**THE TASK**
Copy the following records word for word, omitting the pictures from your answer.

[Entries from a dataset]
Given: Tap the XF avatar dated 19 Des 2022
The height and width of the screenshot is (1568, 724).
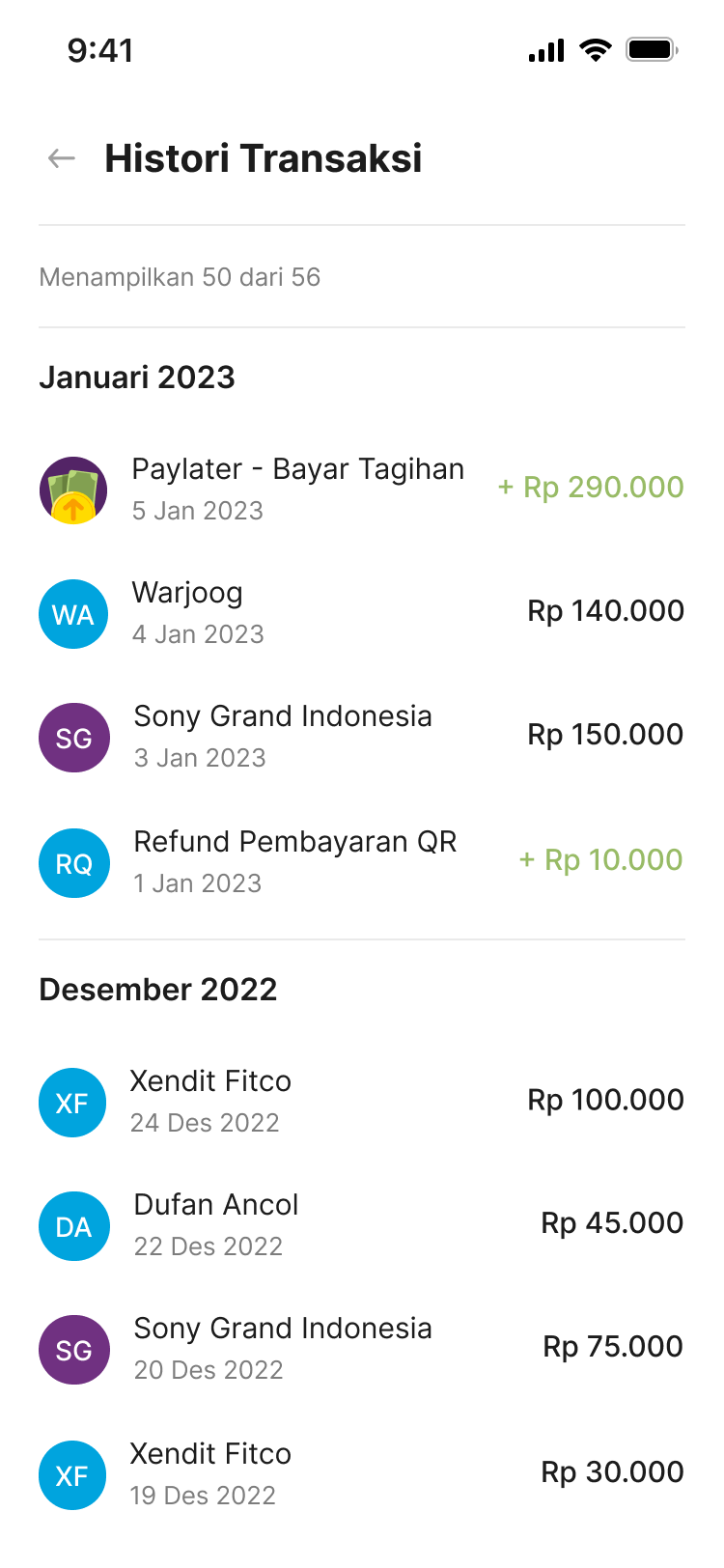Looking at the screenshot, I should point(73,1475).
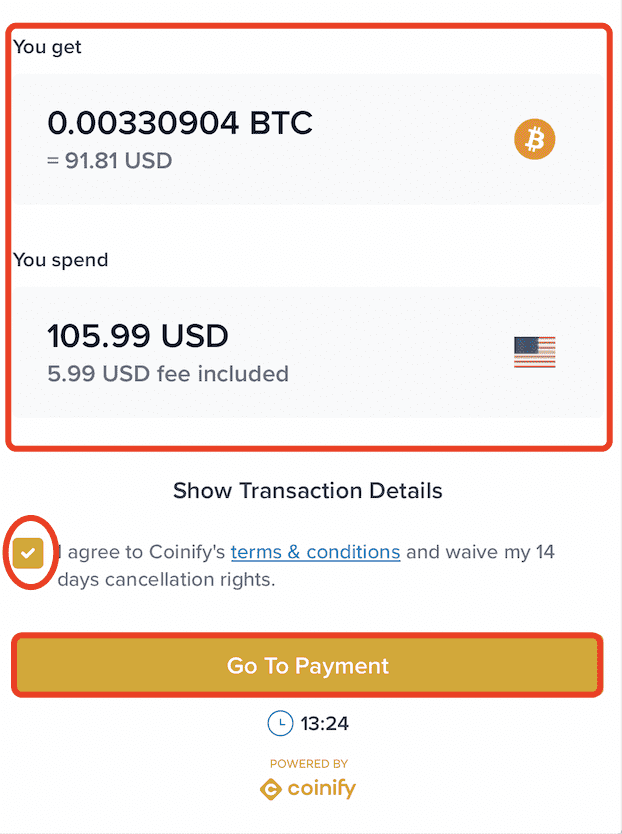Click the 5.99 USD fee included text

click(x=168, y=374)
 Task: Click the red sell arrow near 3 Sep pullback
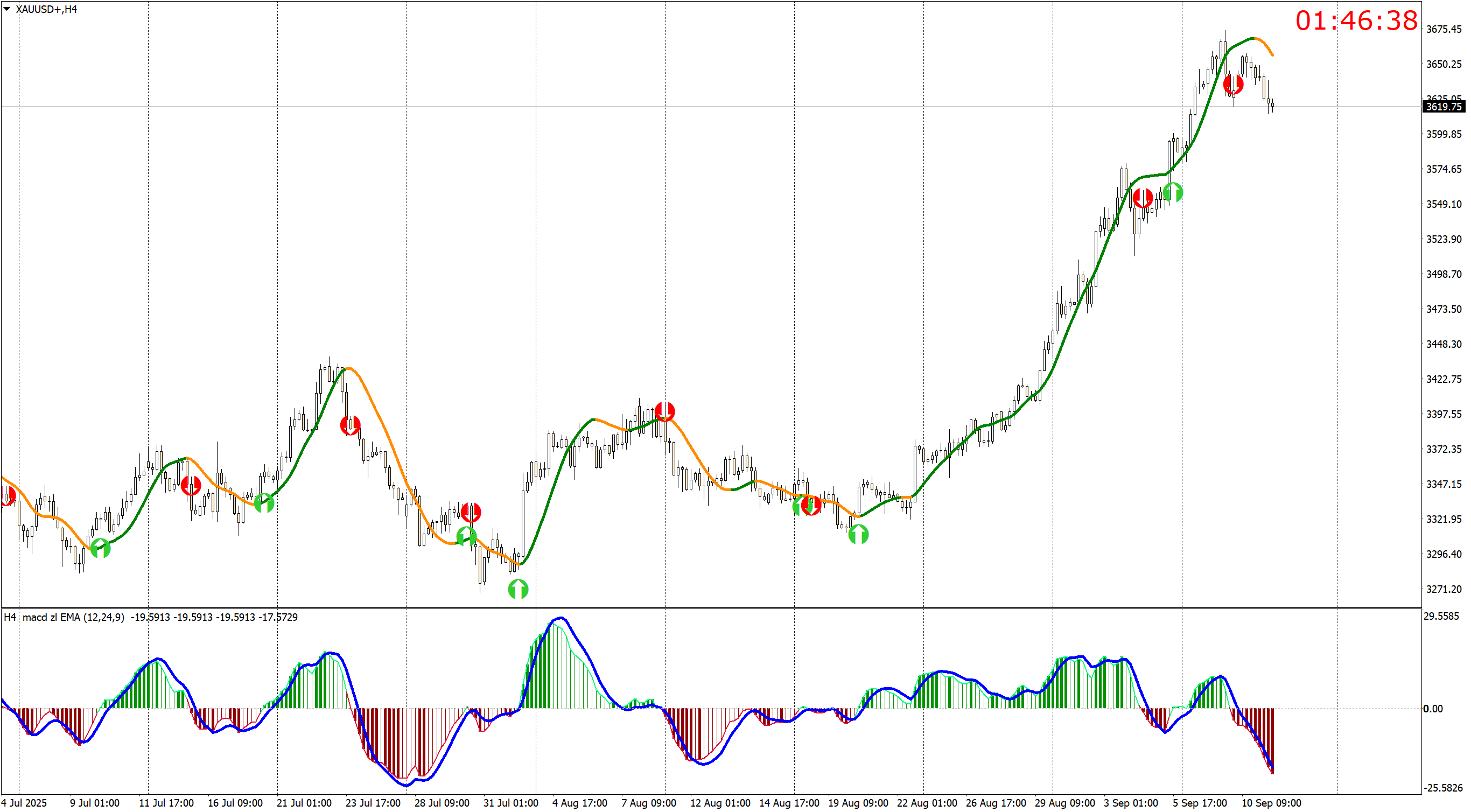pyautogui.click(x=1142, y=198)
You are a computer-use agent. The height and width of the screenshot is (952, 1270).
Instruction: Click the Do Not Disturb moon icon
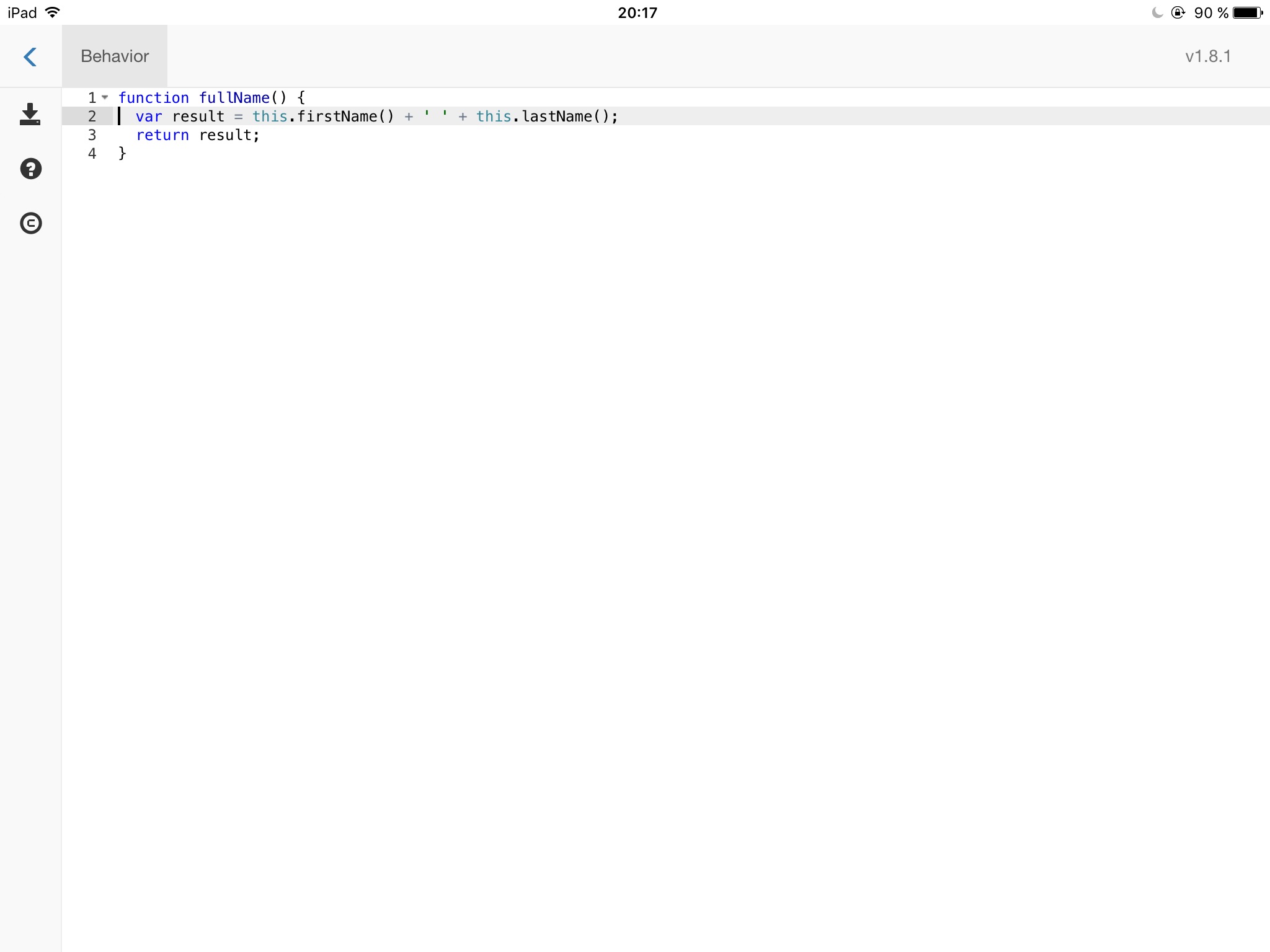coord(1154,11)
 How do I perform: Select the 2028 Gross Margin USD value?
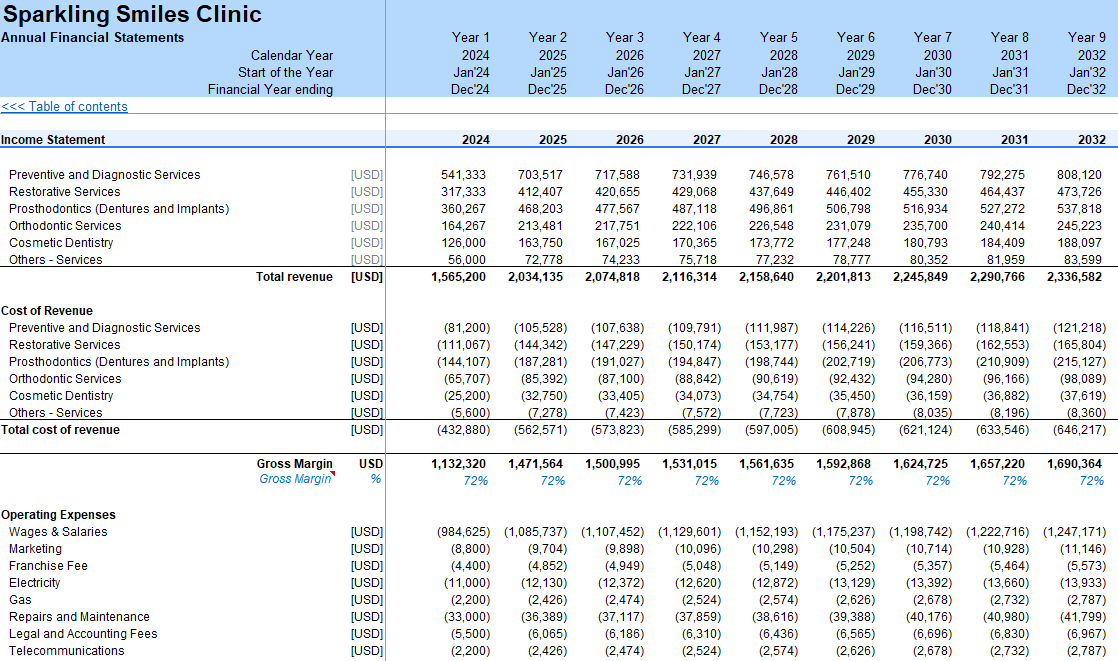point(768,464)
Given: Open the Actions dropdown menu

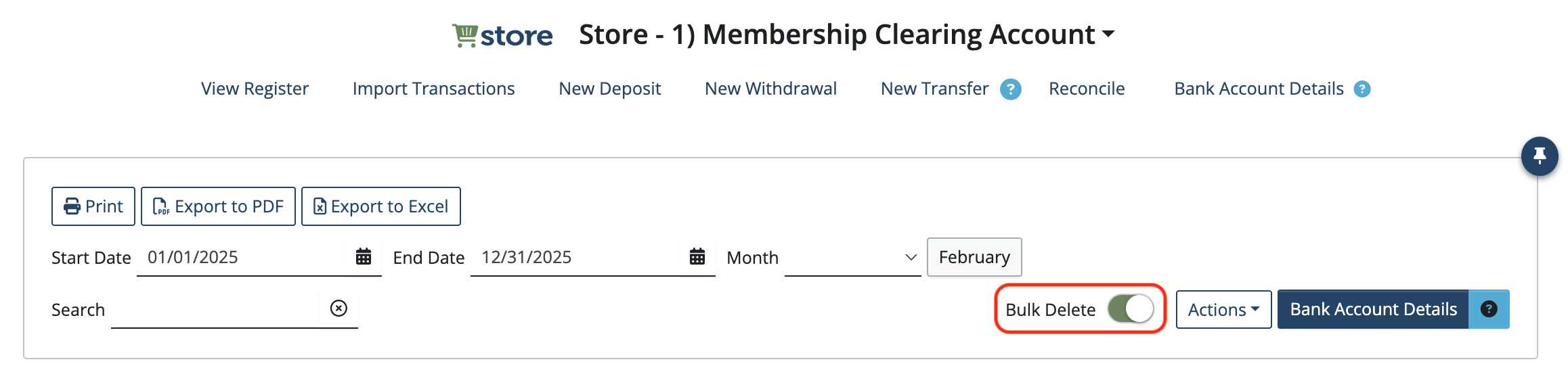Looking at the screenshot, I should coord(1223,309).
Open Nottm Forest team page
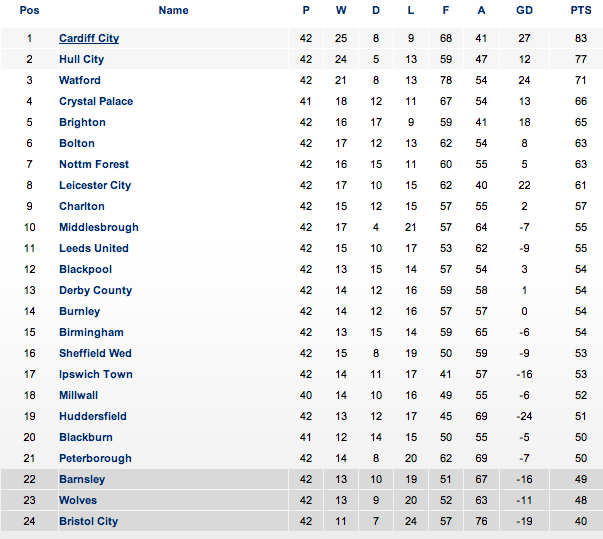603x539 pixels. coord(94,164)
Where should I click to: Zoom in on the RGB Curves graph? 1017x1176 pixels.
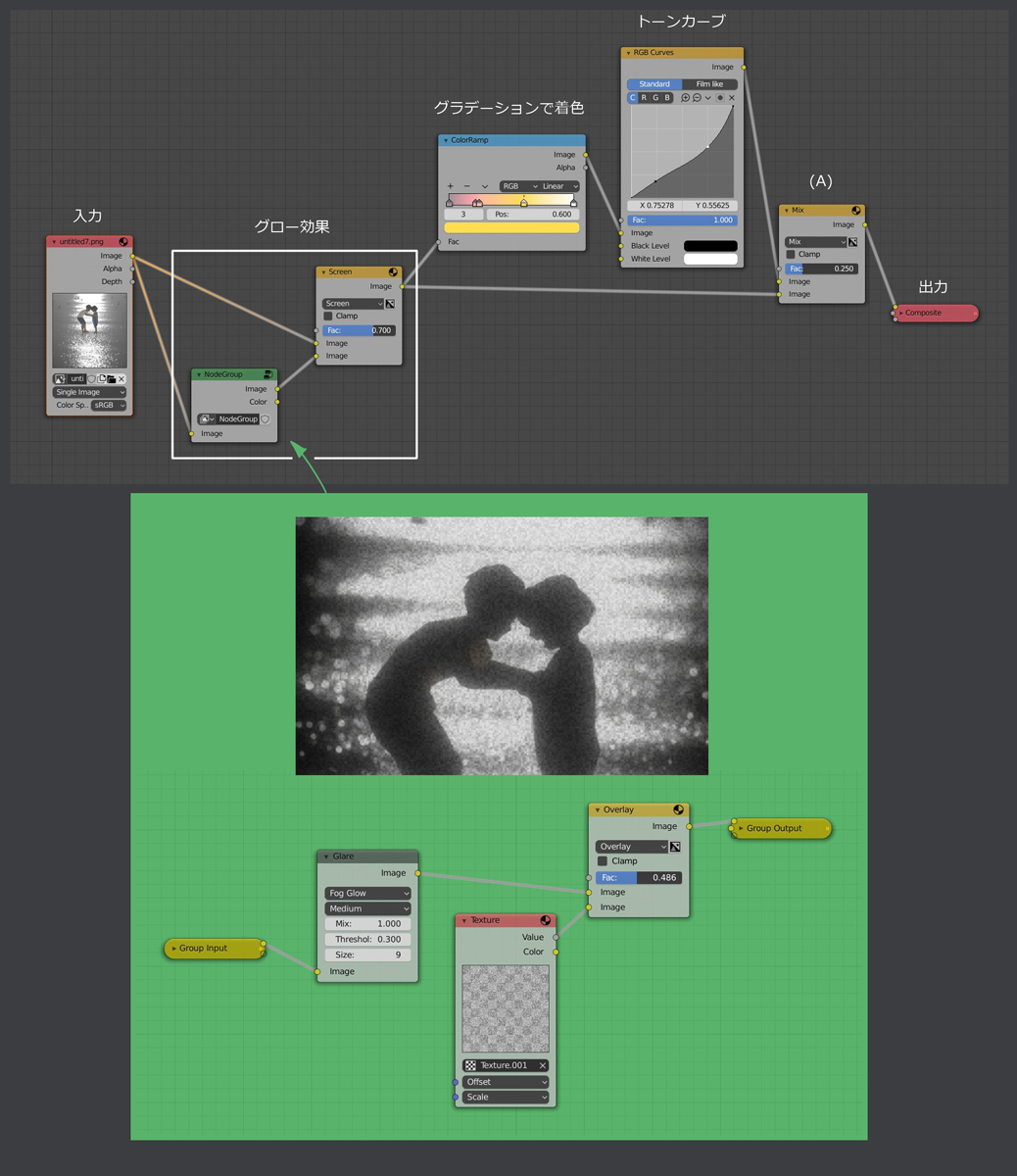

**WORKED SOLUTION**
Given: Tap the XF avatar dated 19 Des 2022
The height and width of the screenshot is (1568, 724).
Looking at the screenshot, I should point(73,1475).
Click the 5.99 USD fee included text

click(x=168, y=374)
 Task: Click the red sell arrow near 3 Sep pullback
pyautogui.click(x=1142, y=198)
You are a computer-use agent. The height and width of the screenshot is (952, 1270).
Instruction: Click the Do Not Disturb moon icon
coord(1154,11)
 How do I perform: Select the 2028 Gross Margin USD value?
point(768,464)
Given: Open the Actions dropdown menu

Looking at the screenshot, I should coord(1223,309).
Open Nottm Forest team page
603x539 pixels. coord(94,164)
Where should I click to: Zoom in on the RGB Curves graph? 1017x1176 pixels.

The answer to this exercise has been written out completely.